How to Scrape Amazon Reviews

Amazon is the go-to destination for online shoppers – and with that comes a treasure trove of customer reviews. These reviews provide invaluable insights for businesses looking to understand consumer preferences, researchers tracking market trends, and shoppers making well-informed decisions. In this guide, we’ll explore the types of data you can extract from Amazon reviews, outline various scraping methods, and show you how to efficiently scrape reviews using Python and our powerful residential proxies.

Dominykas Niaura

Aug 04, 2025

10 min read

How to Scrape Amazon Reviews

What are Amazon reviews?

Amazon reviews are user-generated feedback provided by customers who have purchased and used products available on Amazon's platform. These reviews play a crucial role in the eCommerce ecosystem by offering insights into product quality, functionality, and user satisfaction. They help potential buyers make informed decisions and enable sellers to understand customer experiences and areas for improvement.

Each Amazon review typically consists of several key data points:

  • Review ID. A unique identifier assigned to each review.
  • Title. A brief headline summarizing the review, often including the star rating and a concise opinion.
  • Author. The username or display name of the customer who wrote the review.
  • Rating. The star rating given by the reviewer on a scale from 1 to 5.
  • Content. The main body of the review where the customer shares their detailed thoughts and experiences.
  • Timestamp. The date and location when and where the review was posted.
  • Profile ID. A unique identifier associated with the reviewer's Amazon profile.
  • Verified purchase status. Indicates whether the reviewer purchased the product through Amazon, adding credibility to the review.
  • Helpful count. The number of other users who found the review helpful.
  • Product attributes. Specific details about the product variant being reviewed, such as color, size, or style.

These components allow customer sentiment analysis, competitor monitoring, product performance tracking, and gaining insights into consumer behavior. By examining these data points, businesses can identify trends, address issues, and enhance their products or services to better meet customer needs.
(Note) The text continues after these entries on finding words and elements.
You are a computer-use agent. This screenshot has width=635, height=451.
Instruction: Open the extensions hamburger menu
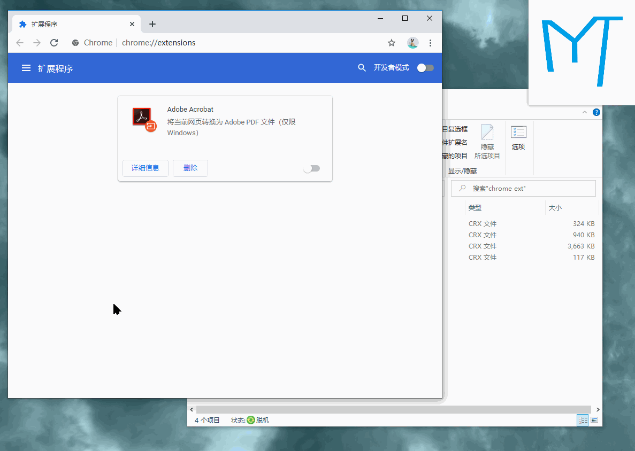(x=26, y=68)
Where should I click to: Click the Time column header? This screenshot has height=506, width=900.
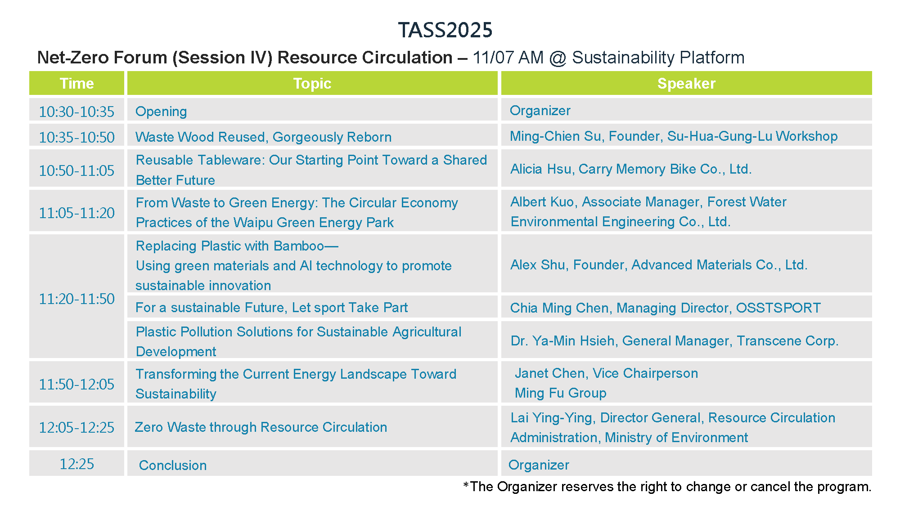tap(77, 84)
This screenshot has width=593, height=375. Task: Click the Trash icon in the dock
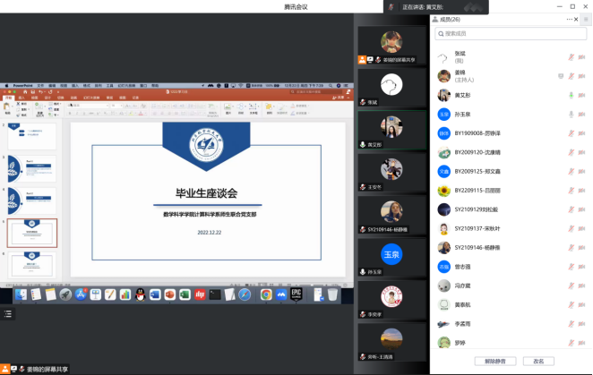click(332, 294)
Scraping Amazon customer reviews: best methods

Amazon reviews scraping typically involves using a service, automated tools, or software to programmatically extract customer review data from Amazon's product pages. Here’s a list of the best ways you can get Amazon reviews data:

1. Buying datasets from third-party services

One option for obtaining Amazon review data is to use third-party services that offer pre-collected datasets. There are several companies that specialize in aggregating large volumes of data from various sources, including eCommerce platforms like Amazon.

By purchasing these datasets, you can access extensive review information without the need to build your own scraper or manage the complexities of data extraction.

These services often provide the data in structured, ready-to-use formats, which can save you significant time and resources. Also, if it’s a reputable provider, this data is collected ethically and in compliance with all relevant laws and Amazon’s terms of service.

2. Using web scraping tools

If you're looking for a plug-and-play solution and don't want to write any code, third-party web scraping tools might still do the trick. However, most of them now struggle with Amazon reviews due to updated anti-bot measures. Many previously reliable APIs have lost access or become unstable.

Unless the tool supports custom proxy integration and active maintenance, it's safer to stick with your own solution.

3. Building a custom solution

For most use cases, a custom-built scraper is the most flexible and future-proof option. It gives you full control over what data you collect, how often, and in what format. Whether you're targeting specific products, running sentiment analysis, or integrating review data into a broader pipeline, a tailored scraper setup lets you build around your exact needs.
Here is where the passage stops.